▸ **Exercise details**
Rewrite the listing lines starting at the one that has "You are a computer-use" and ending after the one that has "(x=873, y=413)", with "Click" changed to "Select" and nothing else altered. Leave the pictures out.
--- start of Input ---
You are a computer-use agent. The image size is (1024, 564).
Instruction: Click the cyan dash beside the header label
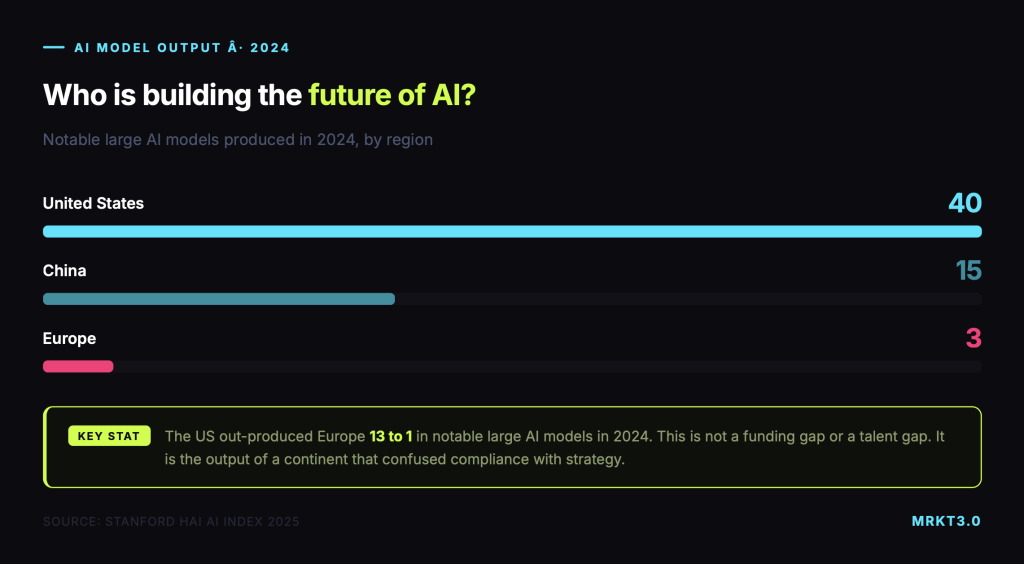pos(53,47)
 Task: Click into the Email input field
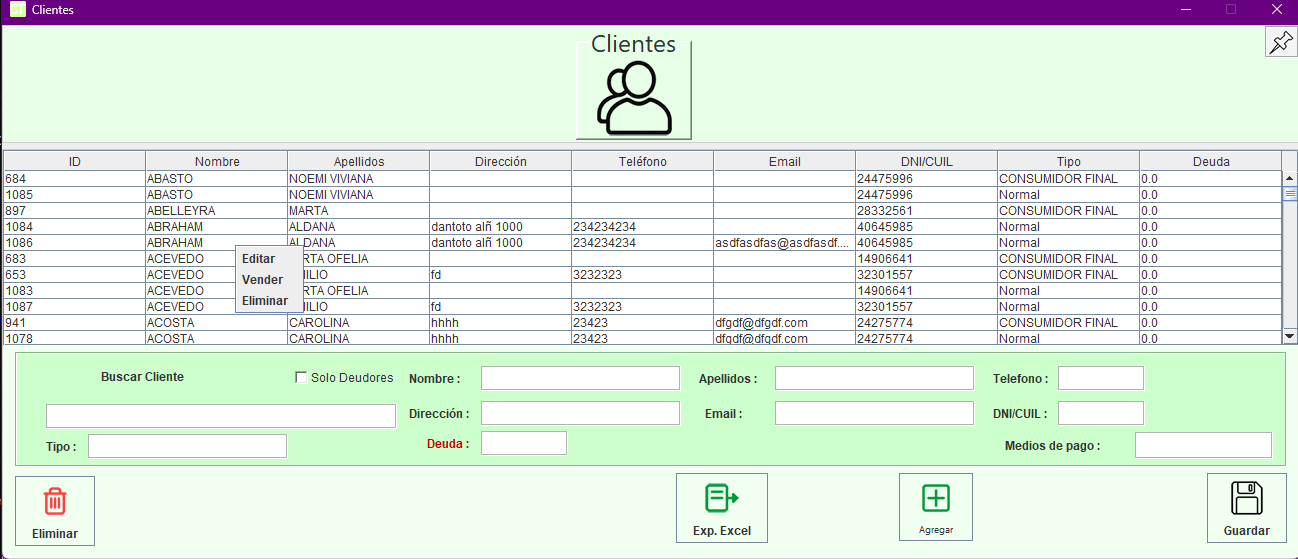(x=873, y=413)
--- end of Input ---
--- start of Input ---
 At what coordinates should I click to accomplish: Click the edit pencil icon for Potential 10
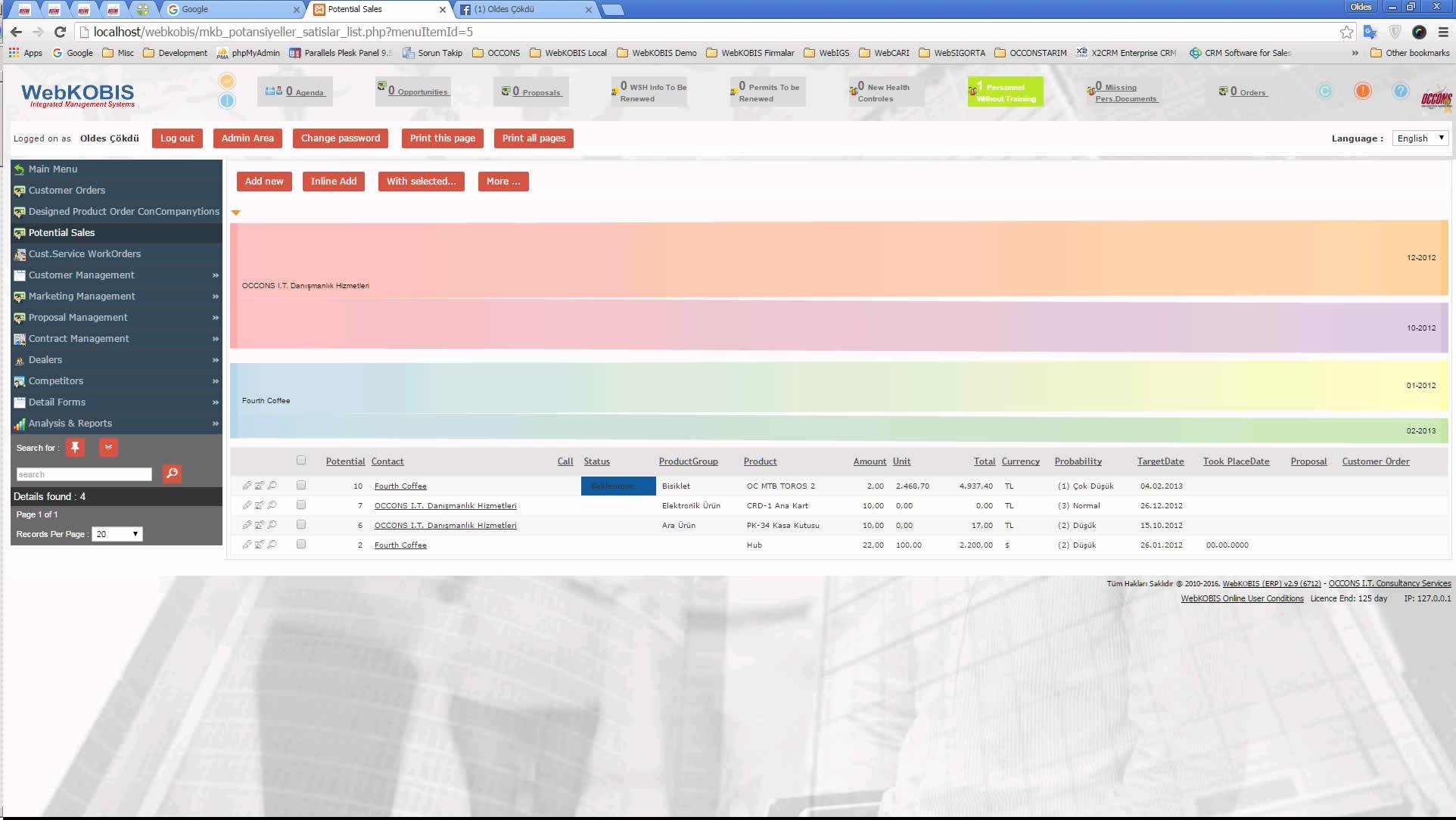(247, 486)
--- end of Input ---
▸ **Solution to this exercise**
You are a computer-use agent. The image size is (1024, 564).
Instruction: Select the cyan dash beside the header label
pos(53,47)
 Task: Select into the Email input field
(x=873, y=413)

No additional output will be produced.